:: CHALLENGE A ::
From the Synapse Docker submission text below, reproduce the stretch from "This example uses" through "Synapse Docker Registry." word for word.
:: CHALLENGE B ::
Answer these questions about the Synapse Docker submission text below:
(i) Which registry address does the R code log in to?
(ii) What are the two lowercase annotation names when submission metadata comes from a Submission View?
(iii) From which status does the text recommend changing a submission once it has been evaluated?

:: READING PASSAGE ::
This example uses the Docker SDK for Python to programmatically pull the images.

R

library(synapser)
library(tidyverse)

synLogin()

# Login to Synapse Docker Registry.
system("docker login docker.synapse.org")

# Get submission metadata with syn.getSubmission(..., downloadFile=False).
submission_id <- 9753713
submission <- synGetSubmission(submission_id)
repo_name <- submission$dockerRepositoryName
digest <- submission$dockerDigest

# Attempt to pull Docker submission, otherwise output error message.
if (nzchar(repo_name) && nzchar(digest)) {
  exit_code <- system(str_glue("docker pull {repo_name}@{digest}"))
  if (exit_code != 0) {
    message(str_glue("Something went wrong with pulling submission {submission_id}"))
  }
} else {
  message(str_glue("Submission {submission_id} is not a Docker submission"))
}

If you are pulling the submission metadata via a Submission View instead of using syn.getSubmission(), the annotation names will be in all lowercase (dockerrepositoryname and dockerdigest) instead of camel case, e.g.

submissions_df = syn.tableQuery(...)

for _, row in submissions_df.iterrows():
  submission_id = row['id']
  repo_name = row["dockerrepositoryname"]
  digest = row["dockerdigest"]

Putting It All Together

You now know how to query for new submissions and download them. By combining these steps, you can create a single script to evaluate all new submissions.

Once a submission is evaluated, we recommend updating its status from RECEIVED so that it does not get picked up again if/when you re-query for new submissions in the future.

Here's an example of an integrated script for downloading file submissions:

Python

"""Evaluating file submissions."""
import os

import pandas as pd
import synapseclient

syn = synapseclient.login()

:: PROVIDED MATERIAL ::
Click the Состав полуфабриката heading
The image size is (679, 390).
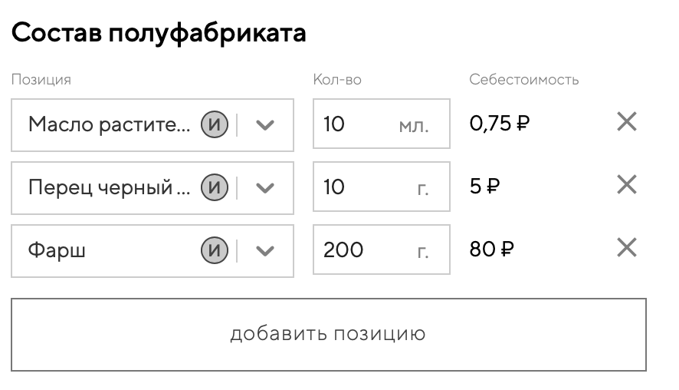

:: TASK RESPONSE A ::
This example uses the Docker SDK for Python to programmatically pull the images.

R

library(synapser)
library(tidyverse)

synLogin()

# Login to Synapse Docker Registry.

:: TASK RESPONSE B ::
(i) docker.synapse.org
(ii) dockerrepositoryname and dockerdigest
(iii) RECEIVED